▸ PROMPT: Extract the lines beginning at the one that holds "Task: Open the Начало этой недели dropdown" and ending at the final line of the material below, keeping them exact and leaving out all pictures.

▸ DATA FOR THIS TASK:
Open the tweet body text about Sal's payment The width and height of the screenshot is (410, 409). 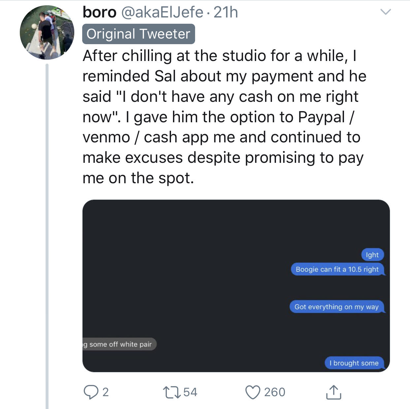point(224,117)
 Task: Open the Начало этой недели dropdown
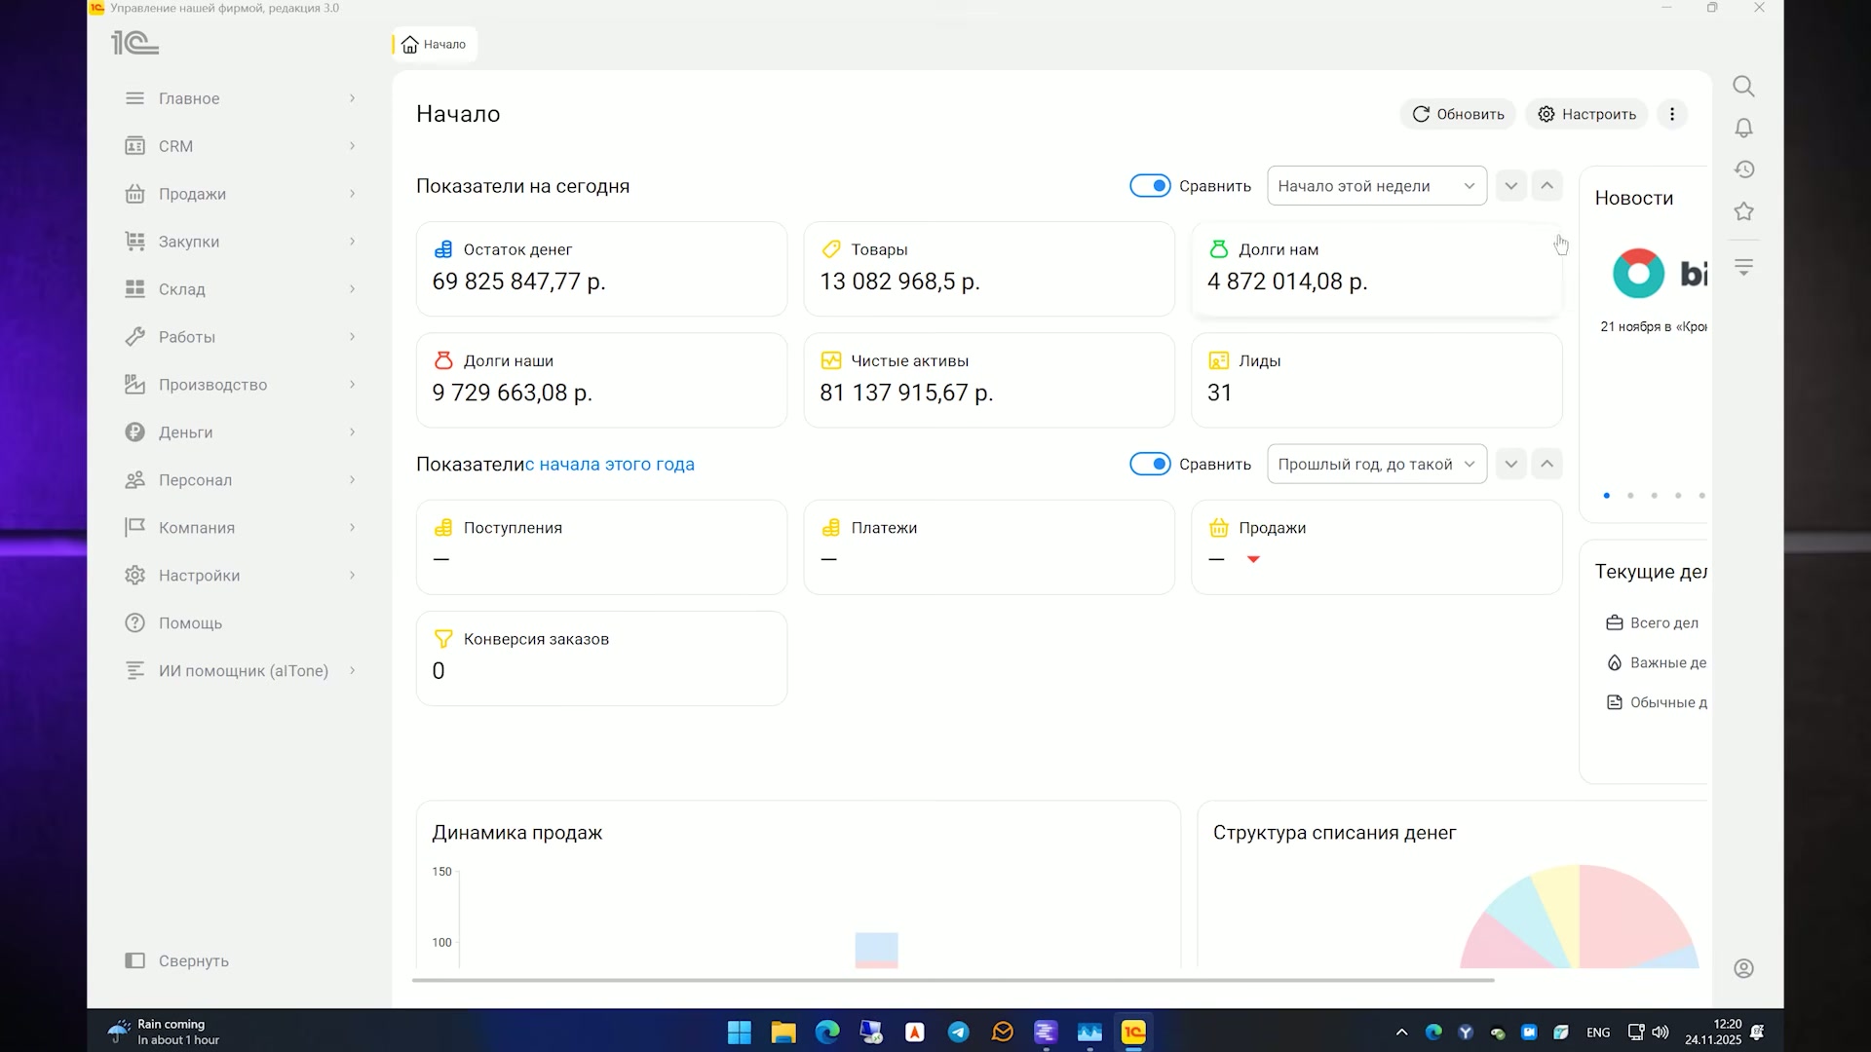point(1377,186)
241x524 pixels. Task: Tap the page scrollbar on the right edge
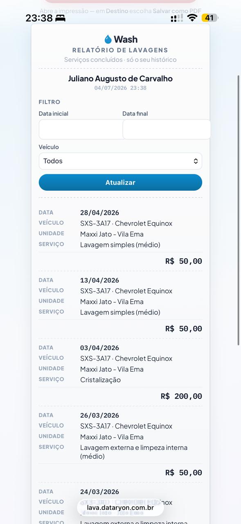click(x=239, y=210)
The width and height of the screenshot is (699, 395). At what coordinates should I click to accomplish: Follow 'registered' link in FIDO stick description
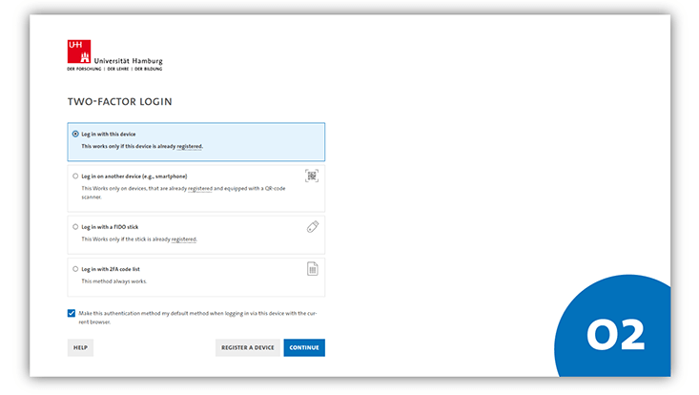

▸ COMPLETED EXERCISE:
 Task: Open the Начало этой недели dropdown
point(1377,186)
241x524 pixels. Task: Tap the page scrollbar on the right edge
click(x=239, y=210)
The width and height of the screenshot is (699, 395). At what coordinates should I click to accomplish: Follow 'registered' link in FIDO stick description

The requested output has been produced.